Material provided section start
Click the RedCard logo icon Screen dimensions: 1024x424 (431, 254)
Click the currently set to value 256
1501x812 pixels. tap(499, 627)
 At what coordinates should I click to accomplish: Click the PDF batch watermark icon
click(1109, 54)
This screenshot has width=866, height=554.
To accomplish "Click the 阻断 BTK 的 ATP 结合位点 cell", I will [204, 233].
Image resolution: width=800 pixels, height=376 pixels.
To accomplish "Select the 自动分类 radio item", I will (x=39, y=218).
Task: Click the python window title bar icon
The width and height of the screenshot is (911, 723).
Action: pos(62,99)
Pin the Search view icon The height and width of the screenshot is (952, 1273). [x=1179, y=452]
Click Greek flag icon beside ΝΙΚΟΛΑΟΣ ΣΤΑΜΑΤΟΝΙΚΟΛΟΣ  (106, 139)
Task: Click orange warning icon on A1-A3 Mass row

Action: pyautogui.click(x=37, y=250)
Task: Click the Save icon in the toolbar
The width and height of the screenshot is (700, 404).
Material provided section end
> _Exercise_
After reading the records above, transcribe them verbatim.

> _Solution to the problem_
Click the RedCard logo icon Screen dimensions: 1024x424 (431, 254)
Click the currently set to value 256
1501x812 pixels. tap(499, 627)
 At what coordinates should I click to accomplish: Click the PDF batch watermark icon
click(1109, 54)
This screenshot has width=866, height=554.
To accomplish "Click the 阻断 BTK 的 ATP 结合位点 cell", I will [204, 233].
Image resolution: width=800 pixels, height=376 pixels.
To accomplish "Select the 自动分类 radio item", I will (x=39, y=218).
Task: Click the python window title bar icon
The width and height of the screenshot is (911, 723).
Action: pos(62,99)
Pin the Search view icon The height and width of the screenshot is (952, 1273). [x=1179, y=452]
Click Greek flag icon beside ΝΙΚΟΛΑΟΣ ΣΤΑΜΑΤΟΝΙΚΟΛΟΣ  (106, 139)
Task: Click orange warning icon on A1-A3 Mass row

Action: pyautogui.click(x=37, y=250)
Task: Click the Save icon in the toolbar
The width and height of the screenshot is (700, 404).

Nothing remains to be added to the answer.